How to Extend Text Functionality with Stringr in R

By Andrie de Vries, Joris Meys

If you’ve worked at all with the text manipulation functions of R, you probably wonder why all these functions have such unmemorable names and seemingly diverse syntax. If so, you’re not alone.

In fact, Hadley Wickham wrote a package available from CRAN that simplifies and standardizes working with text in R. This package is called stringr, and you can install it by using the R console or by choosing Tools→Install Packages in RStudio.

Although you have to install a package only once, you have to load it into the workspace using the library() function every time you start a new R session and plan to use the functions in that package.


Here are some of the advantages of using stringr rather than the standard R functions:

  • Function names and arguments are consistent and more descriptive.

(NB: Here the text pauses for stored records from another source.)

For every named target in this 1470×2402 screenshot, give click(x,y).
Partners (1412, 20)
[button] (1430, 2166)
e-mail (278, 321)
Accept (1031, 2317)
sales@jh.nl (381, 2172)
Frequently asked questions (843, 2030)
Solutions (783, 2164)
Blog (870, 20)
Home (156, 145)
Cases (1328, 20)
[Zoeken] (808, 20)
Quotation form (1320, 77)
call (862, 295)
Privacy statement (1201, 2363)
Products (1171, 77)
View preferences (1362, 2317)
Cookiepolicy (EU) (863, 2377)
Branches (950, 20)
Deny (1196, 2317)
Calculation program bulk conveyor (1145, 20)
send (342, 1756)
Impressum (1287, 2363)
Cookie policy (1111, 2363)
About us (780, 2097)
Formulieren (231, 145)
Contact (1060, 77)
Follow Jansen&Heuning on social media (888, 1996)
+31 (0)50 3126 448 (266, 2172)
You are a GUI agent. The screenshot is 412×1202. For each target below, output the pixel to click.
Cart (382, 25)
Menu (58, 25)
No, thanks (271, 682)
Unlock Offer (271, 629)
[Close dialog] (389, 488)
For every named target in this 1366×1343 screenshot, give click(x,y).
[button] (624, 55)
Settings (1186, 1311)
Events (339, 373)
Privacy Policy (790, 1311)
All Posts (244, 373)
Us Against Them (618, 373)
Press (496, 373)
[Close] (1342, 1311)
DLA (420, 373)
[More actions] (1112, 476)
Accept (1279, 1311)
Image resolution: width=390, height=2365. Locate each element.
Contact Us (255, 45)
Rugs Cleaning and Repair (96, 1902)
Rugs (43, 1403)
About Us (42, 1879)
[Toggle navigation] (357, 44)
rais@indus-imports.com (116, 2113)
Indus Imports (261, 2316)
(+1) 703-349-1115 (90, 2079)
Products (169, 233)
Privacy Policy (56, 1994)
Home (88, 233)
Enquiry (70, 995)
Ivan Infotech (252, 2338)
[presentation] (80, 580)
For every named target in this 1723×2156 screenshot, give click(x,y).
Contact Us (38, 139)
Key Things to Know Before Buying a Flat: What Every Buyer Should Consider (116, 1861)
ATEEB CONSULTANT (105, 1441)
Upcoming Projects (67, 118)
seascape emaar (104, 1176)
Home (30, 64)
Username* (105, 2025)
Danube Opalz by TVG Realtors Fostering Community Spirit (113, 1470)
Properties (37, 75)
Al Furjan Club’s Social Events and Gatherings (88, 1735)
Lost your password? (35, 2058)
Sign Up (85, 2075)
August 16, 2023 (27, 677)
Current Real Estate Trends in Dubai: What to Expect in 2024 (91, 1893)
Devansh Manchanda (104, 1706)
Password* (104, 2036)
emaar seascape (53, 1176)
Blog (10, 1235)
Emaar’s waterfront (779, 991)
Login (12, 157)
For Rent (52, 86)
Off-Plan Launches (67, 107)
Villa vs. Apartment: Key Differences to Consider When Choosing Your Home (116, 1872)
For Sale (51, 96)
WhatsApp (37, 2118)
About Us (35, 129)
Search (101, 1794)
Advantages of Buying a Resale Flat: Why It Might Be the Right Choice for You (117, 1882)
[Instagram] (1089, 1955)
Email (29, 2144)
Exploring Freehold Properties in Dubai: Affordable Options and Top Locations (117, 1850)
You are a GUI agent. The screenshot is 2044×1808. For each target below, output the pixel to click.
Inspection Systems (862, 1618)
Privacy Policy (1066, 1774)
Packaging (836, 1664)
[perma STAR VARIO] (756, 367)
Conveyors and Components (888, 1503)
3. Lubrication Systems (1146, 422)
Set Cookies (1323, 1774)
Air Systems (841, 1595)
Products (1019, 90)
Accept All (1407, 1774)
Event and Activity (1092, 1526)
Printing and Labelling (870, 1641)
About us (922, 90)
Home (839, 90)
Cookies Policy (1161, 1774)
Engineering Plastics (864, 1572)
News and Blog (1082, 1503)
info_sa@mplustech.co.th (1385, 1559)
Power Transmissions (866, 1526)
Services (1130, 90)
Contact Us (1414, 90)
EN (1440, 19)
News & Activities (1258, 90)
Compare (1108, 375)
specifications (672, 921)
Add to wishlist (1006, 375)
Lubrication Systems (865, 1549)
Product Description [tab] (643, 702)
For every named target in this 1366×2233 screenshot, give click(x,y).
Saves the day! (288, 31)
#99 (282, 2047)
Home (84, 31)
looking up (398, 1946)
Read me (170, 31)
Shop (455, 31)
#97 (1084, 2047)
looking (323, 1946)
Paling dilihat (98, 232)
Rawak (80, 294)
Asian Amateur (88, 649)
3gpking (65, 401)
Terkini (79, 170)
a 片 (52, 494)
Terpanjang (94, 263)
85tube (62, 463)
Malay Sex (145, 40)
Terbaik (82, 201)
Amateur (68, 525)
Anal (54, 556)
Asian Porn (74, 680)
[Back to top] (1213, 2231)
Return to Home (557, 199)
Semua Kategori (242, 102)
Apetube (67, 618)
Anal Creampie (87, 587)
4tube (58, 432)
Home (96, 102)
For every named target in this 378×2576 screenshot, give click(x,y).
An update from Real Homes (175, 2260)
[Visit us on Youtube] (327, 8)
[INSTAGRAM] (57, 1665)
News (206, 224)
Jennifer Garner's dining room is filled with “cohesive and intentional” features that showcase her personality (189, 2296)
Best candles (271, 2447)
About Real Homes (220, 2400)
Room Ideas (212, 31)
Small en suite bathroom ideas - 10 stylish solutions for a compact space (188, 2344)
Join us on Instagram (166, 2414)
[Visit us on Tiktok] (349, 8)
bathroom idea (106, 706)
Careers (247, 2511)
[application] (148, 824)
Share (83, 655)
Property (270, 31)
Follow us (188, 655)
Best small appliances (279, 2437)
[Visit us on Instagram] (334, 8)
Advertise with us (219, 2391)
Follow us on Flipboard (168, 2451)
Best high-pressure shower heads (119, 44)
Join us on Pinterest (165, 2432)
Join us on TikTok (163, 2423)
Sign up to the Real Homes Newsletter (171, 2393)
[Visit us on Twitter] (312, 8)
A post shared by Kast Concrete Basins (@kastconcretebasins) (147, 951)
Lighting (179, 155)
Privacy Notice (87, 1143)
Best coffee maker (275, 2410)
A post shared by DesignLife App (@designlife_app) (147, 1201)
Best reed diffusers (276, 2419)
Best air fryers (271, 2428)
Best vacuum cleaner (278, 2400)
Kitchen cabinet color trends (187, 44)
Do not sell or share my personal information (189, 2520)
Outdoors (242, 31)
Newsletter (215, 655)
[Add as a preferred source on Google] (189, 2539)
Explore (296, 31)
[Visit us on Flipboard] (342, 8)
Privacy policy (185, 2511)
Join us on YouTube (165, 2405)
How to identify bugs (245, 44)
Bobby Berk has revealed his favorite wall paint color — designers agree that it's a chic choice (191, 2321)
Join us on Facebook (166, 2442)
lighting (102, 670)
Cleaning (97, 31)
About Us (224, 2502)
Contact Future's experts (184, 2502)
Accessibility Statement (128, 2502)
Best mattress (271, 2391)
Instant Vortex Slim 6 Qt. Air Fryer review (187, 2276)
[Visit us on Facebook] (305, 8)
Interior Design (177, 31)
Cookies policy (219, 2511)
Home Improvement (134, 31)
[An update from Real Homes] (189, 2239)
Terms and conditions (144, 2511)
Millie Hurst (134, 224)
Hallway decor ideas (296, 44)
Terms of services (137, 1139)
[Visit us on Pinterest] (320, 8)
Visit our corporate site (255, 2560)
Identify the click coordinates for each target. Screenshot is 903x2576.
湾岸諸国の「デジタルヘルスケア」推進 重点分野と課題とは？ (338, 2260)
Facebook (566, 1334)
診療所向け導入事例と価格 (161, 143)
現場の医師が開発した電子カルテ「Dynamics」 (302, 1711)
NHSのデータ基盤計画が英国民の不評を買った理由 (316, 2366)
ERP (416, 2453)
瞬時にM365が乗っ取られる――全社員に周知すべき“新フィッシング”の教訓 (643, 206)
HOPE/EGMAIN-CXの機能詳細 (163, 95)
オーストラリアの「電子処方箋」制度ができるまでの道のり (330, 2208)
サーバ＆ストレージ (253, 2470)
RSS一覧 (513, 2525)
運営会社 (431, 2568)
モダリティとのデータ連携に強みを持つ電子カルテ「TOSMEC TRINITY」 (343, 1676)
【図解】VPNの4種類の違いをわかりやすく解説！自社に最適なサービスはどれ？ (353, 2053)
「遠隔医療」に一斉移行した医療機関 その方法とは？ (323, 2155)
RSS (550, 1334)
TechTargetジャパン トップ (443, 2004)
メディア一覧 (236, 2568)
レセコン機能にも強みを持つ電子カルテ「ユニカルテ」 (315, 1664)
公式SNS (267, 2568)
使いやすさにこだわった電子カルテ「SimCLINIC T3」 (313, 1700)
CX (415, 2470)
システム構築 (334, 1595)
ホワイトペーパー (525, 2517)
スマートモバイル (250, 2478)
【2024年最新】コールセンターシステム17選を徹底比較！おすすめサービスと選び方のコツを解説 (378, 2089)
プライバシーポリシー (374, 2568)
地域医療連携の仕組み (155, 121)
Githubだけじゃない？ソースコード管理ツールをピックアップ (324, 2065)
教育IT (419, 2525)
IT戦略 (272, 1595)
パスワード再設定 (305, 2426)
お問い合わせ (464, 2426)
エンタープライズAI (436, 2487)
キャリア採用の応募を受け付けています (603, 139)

For example, all stringr functions have names starting with str_ (such as str_detect() and str_replace()).

  • stringr has a more consistent way of dealing with cases with missing data or empty values.

  • stringr has a more consistent way of ensuring that input and output data are of the same type.

The stringr equivalent for grep() is str_detect(), and the equivalent for gsub() is str_replace_all().

As a starting point to explore stringr, you may find some of these functions useful:

  • str_detect(): Detects the presence or absence of a pattern in a string

  • str_extract(): Extracts the first piece of a string that matches a pattern

  • str_length(): Returns the length of a string (in characters)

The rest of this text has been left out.